[Records for locating described items]

* start *

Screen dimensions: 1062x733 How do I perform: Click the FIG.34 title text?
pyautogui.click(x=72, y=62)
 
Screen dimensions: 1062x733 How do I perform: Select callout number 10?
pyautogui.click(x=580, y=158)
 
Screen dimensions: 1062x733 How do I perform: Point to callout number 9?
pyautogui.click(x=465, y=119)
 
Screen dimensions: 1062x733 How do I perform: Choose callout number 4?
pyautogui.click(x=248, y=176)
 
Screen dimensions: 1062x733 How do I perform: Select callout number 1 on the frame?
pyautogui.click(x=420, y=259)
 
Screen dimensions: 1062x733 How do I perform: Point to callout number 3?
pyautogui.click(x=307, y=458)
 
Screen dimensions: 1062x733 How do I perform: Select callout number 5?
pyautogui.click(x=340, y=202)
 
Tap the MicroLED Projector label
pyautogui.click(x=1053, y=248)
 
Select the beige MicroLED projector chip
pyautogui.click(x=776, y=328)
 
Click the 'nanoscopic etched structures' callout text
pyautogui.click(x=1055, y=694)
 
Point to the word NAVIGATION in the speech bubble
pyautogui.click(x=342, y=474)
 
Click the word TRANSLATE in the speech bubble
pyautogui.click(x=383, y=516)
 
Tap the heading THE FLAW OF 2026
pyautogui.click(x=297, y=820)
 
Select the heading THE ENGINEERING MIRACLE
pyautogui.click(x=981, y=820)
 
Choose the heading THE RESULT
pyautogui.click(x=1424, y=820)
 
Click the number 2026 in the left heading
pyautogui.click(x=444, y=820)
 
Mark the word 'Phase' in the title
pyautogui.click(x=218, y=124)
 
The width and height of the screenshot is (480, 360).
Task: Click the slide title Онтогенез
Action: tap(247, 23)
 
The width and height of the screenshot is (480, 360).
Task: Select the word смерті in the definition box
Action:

* end *

Count the lines in the records above that contain the string "callout", treating uppercase and lowercase as different, and give only the number.

7